Kripto terbesar di dunia itu berhasil melewati level psikologis $75.000 selama jam perdagangan di Amerika Serikat, setelah beberapa minggu bergerak dalam kisaran harga yang sempit. Level ini merupakan harga tertinggi Bitcoin sejak awal Februari, sekaligus mencerminkan meningkatnya minat investor terhadap aset berisiko di pasar global.

Sebelumnya, harga Bitcoin sempat turun ke sekitar $63.000 pada Februari ketika ketegangan geopolitik meningkat akibat Iran–Israel War. Sejak saat itu, harga mulai pulih secara bertahap seiring stabilnya kondisi makroekonomi dan kembalinya kepercayaan investor.

Dalam periode yang sama, Bitcoin juga mengungguli kinerja aset tradisional seperti Gold dan indeks saham S&P 500.

Sentimen pasar turut membaik selama akhir pekan setelah muncul tanda-tanda meredanya ketegangan di sekitar Strait of Hormuz, salah satu jalur pengiriman minyak paling penting di dunia. Dua kapal tanker komersial dilaporkan melewati jalur tersebut pada Minggu untuk pertama kalinya sejak konflik dimulai, setelah Iran menyatakan pembatasan pelayaran hanya berlaku bagi kapal yang terkait dengan pihak lawannya.

Permintaan korporasi terhadap Bitcoin meningkat

Minat perusahaan terhadap Bitcoin juga terus meningkat. Pada Senin, perusahaan yang dipimpin Michael Saylor, yaitu Strategy, mengungkapkan telah membeli 22.337 Bitcoin tambahan senilai sekitar $1,57 miliar.

Dengan pembelian tersebut, total kepemilikan Bitcoin perusahaan mencapai 761.068 BTC, dengan nilai pasar sekitar $50 miliar.

Minat institusional juga meningkat di tingkat global. Perusahaan investasi yang terdaftar di Tokyo, Metaplanet, baru-baru ini berhasil mengumpulkan sekitar $255 juta dari investor global untuk mempercepat strategi treasury Bitcoin mereka. Pendanaan tersebut bahkan bisa meningkat menjadi lebih dari $530 juta melalui penerbitan warrant tambahan untuk pembelian Bitcoin di masa depan.

Pasar masih berhati-hati

Meski harga sedang naik, sebagian pelaku pasar masih berhati-hati untuk menyebut ini sebagai breakout besar.

Bitcoin sebelumnya juga sempat mengalami beberapa kenaikan serupa selama bear market kripto 2022, sebelum akhirnya jatuh ke bawah $16.000 setelah runtuhnya bursa kripto FTX.

Saat ini, para trader fokus memantau apakah Bitcoin mampu bertahan di atas level $75.000. Jika level tersebut mampu dipertahankan, harga berpotensi naik menuju $80.000, yang sebelumnya menjadi area support penting sebelum koreksi pada awal 2026.

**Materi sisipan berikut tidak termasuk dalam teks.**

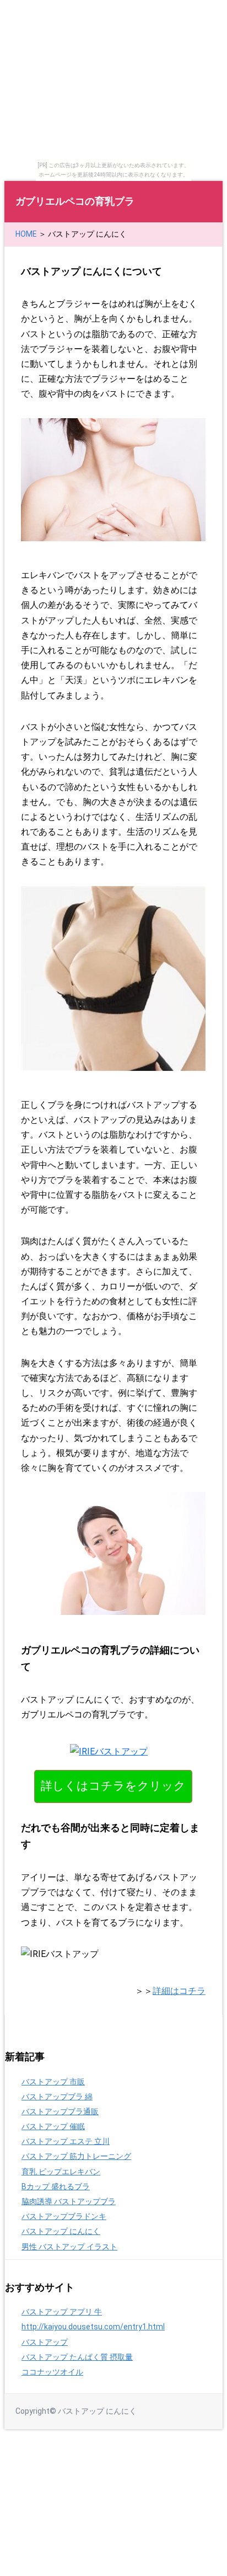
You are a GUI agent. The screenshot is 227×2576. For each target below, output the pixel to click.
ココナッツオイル (52, 2371)
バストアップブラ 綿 (57, 2096)
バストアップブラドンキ (63, 2216)
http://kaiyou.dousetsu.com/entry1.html (93, 2326)
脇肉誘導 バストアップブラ (68, 2201)
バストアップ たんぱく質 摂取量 (77, 2357)
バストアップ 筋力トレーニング (76, 2156)
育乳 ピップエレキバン (60, 2171)
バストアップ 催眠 (53, 2126)
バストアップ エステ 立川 (65, 2141)
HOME (26, 234)
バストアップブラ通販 (60, 2111)
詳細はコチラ (179, 1991)
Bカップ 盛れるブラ (55, 2186)
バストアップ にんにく (60, 2231)
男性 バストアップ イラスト (69, 2246)
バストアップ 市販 (53, 2081)
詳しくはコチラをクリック (113, 1786)
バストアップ (44, 2342)
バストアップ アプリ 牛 (61, 2311)
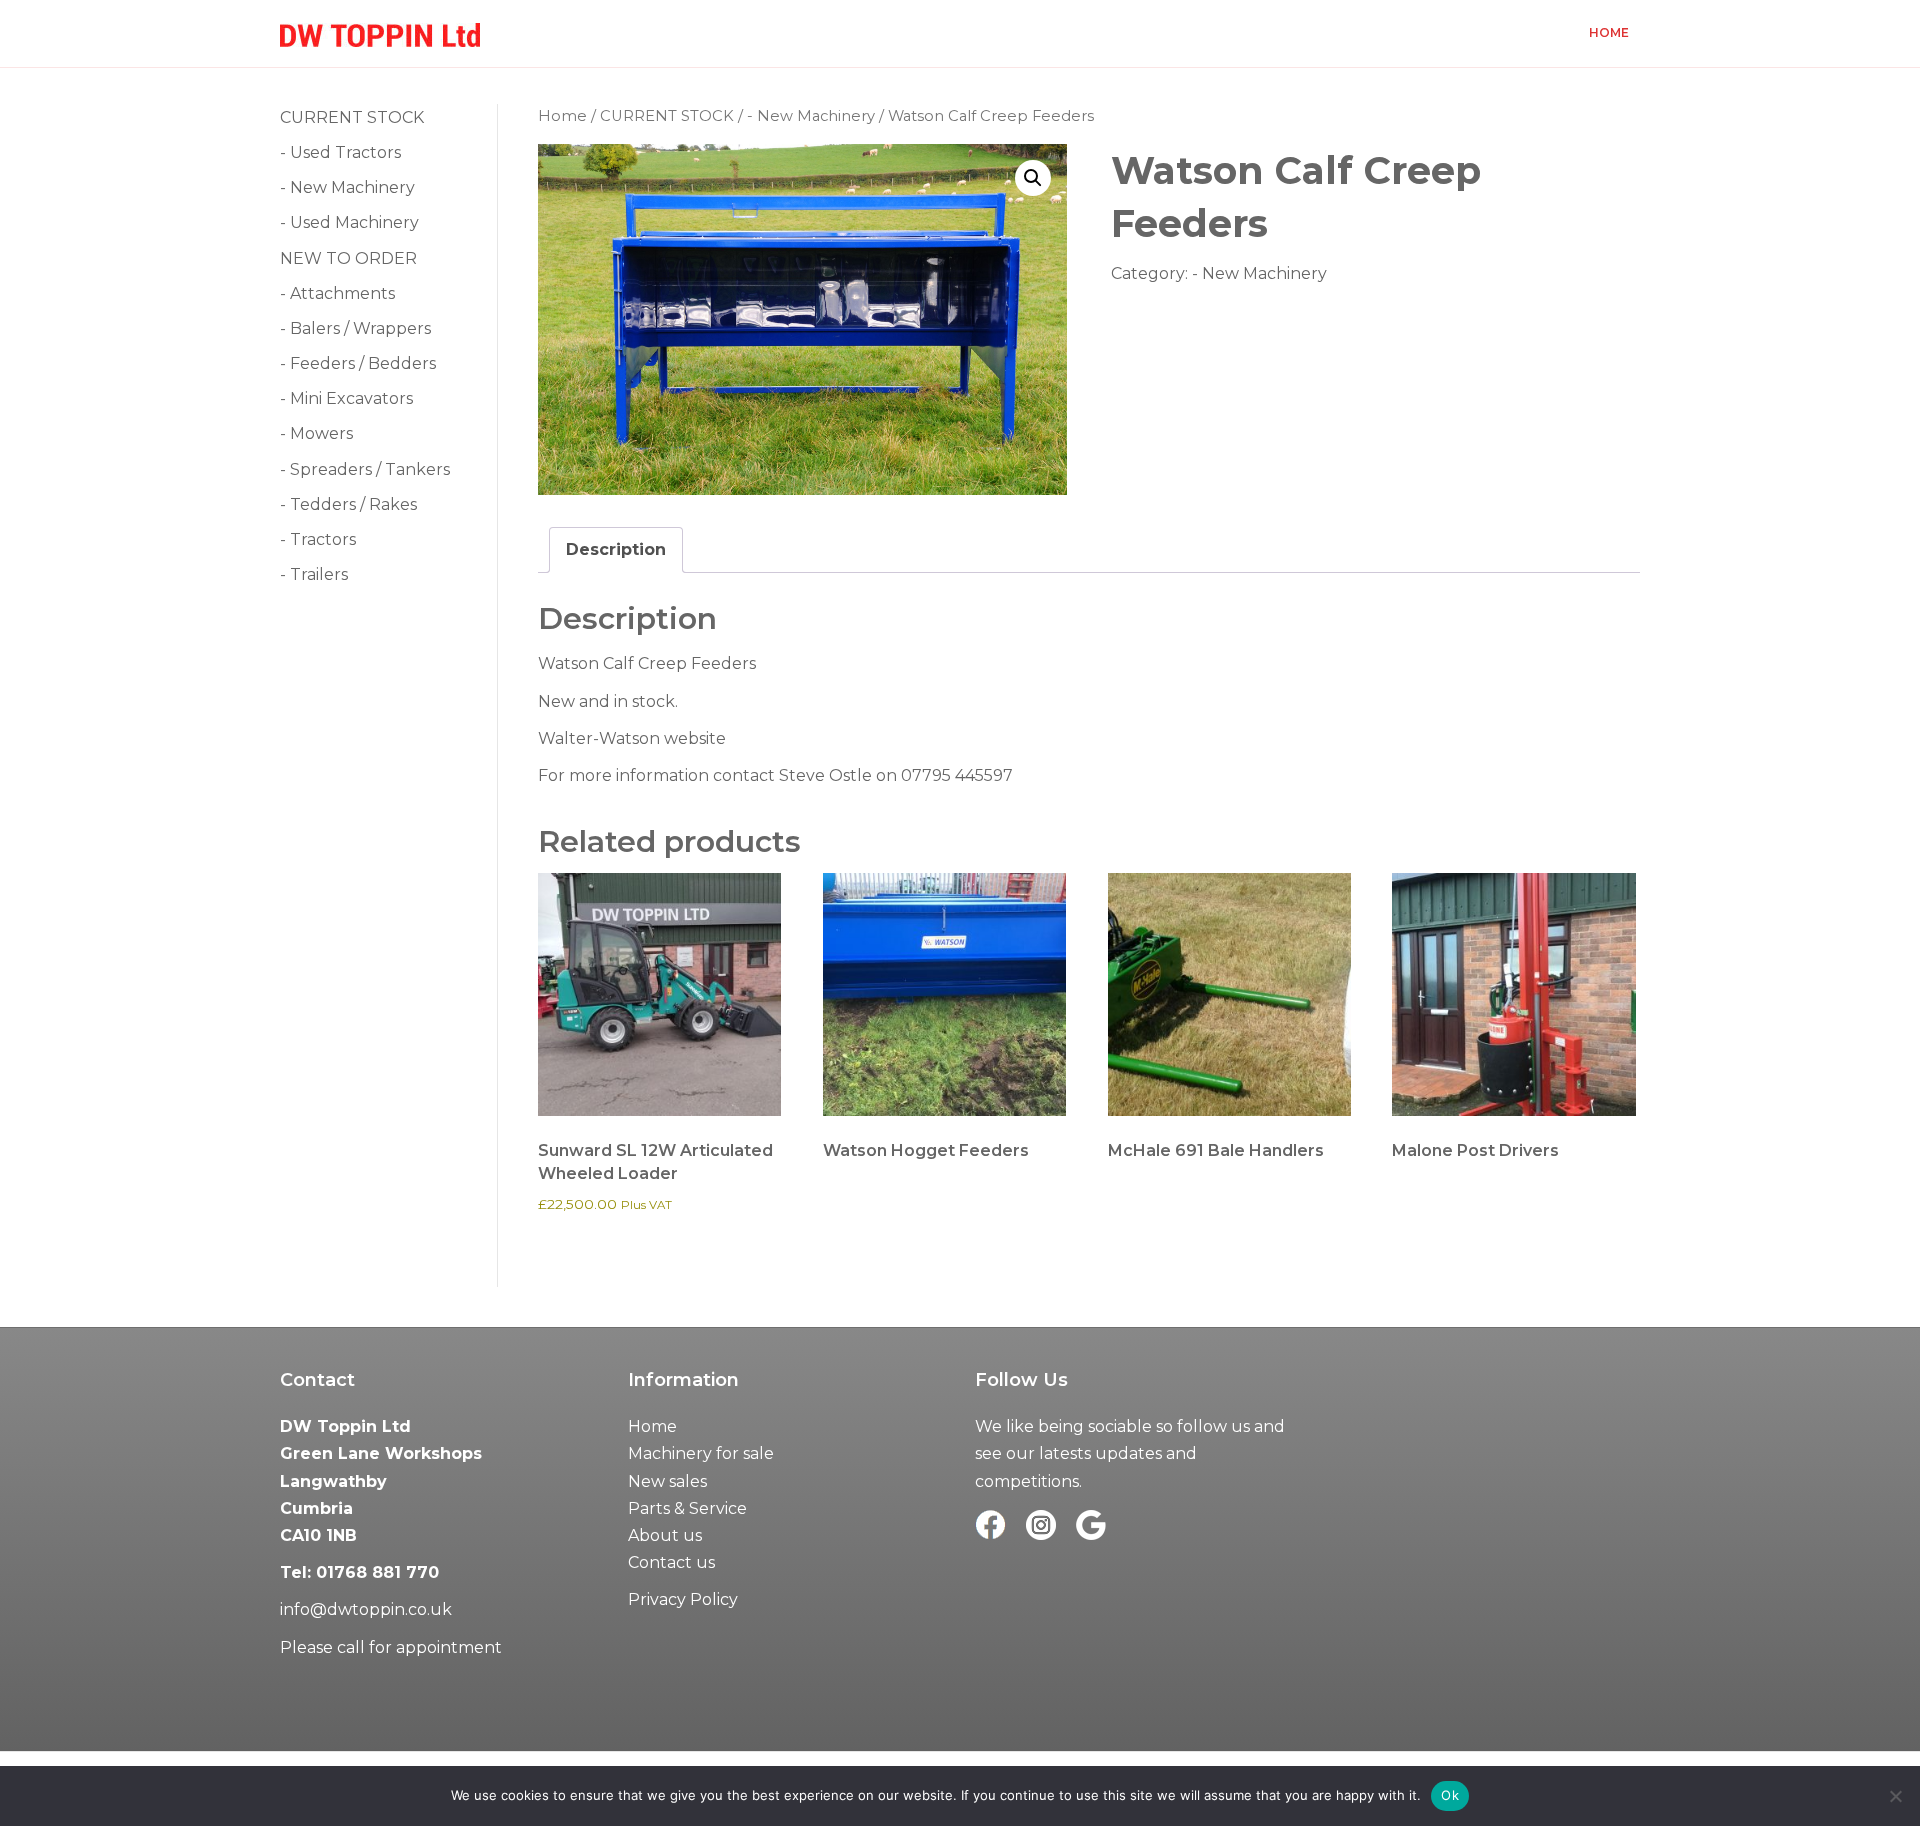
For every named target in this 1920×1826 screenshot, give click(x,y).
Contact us (671, 1562)
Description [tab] (616, 549)
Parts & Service (687, 1508)
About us (665, 1535)
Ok (1450, 1795)
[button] (1033, 178)
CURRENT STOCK (667, 116)
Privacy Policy (683, 1599)
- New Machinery (811, 116)
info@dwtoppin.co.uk (366, 1609)
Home (1609, 32)
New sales (667, 1481)
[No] (1895, 1796)
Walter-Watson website (632, 738)
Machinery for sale (701, 1453)
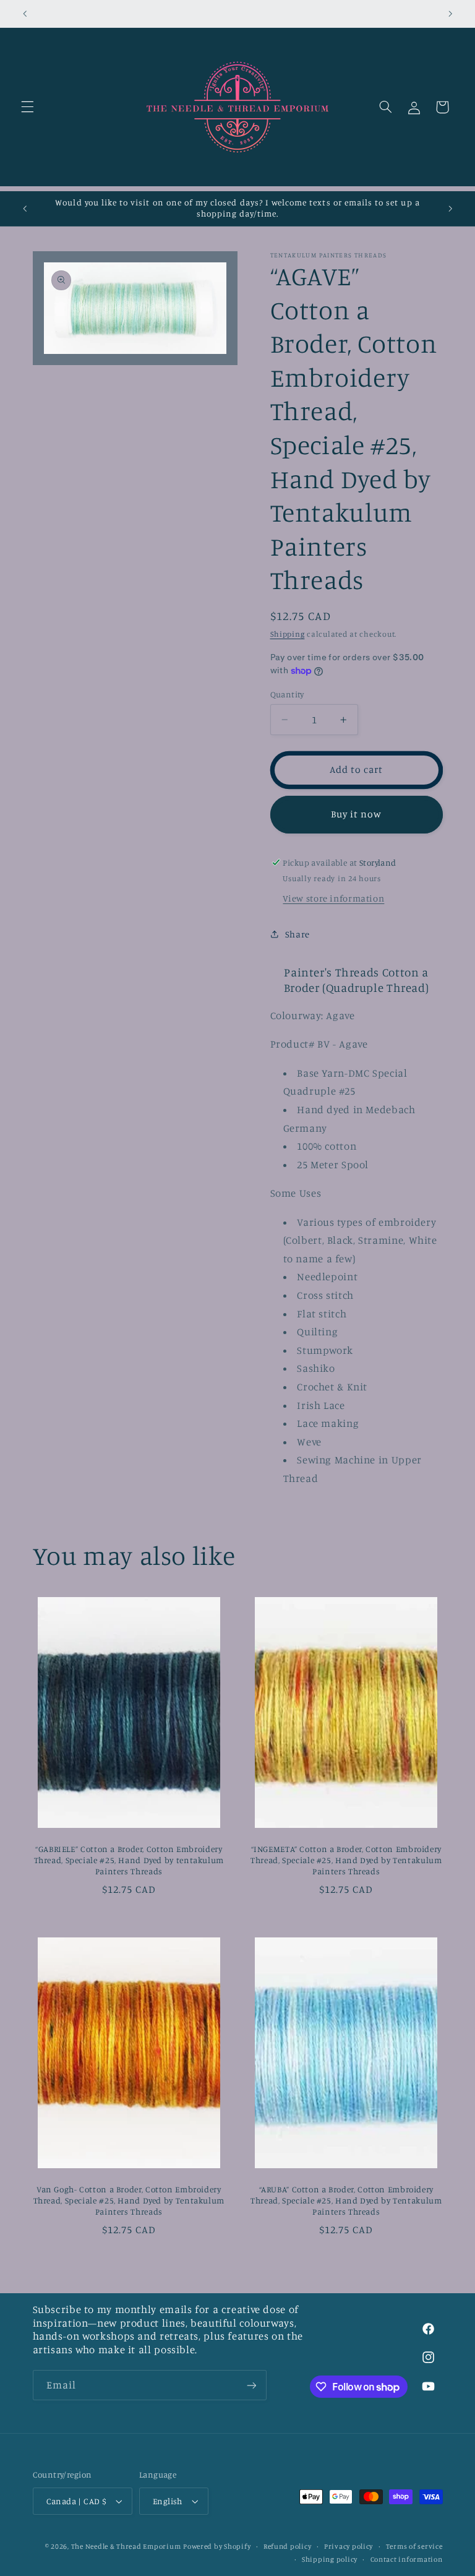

Sementara itu, CEO Strike, Jack Mallers, menilai struktur pasar saat ini masih mendukung akumulasi jangka panjang. Ia bahkan menyarankan investor untuk “menyalakan DCA”, yaitu strategi dollar-cost averaging, di mana investor membeli Bitcoin secara rutin dalam jumlah tetap tanpa terlalu memperhatikan fluktuasi harga.

Menurut Mallers, Bitcoin saat ini diperdagangkan di dekat area support historis penting, dan periode konsolidasi yang panjang sering kali menjadi kesempatan baik bagi investor untuk mengakumulasi aset sebelum pergerakan pasar besar berikutnya.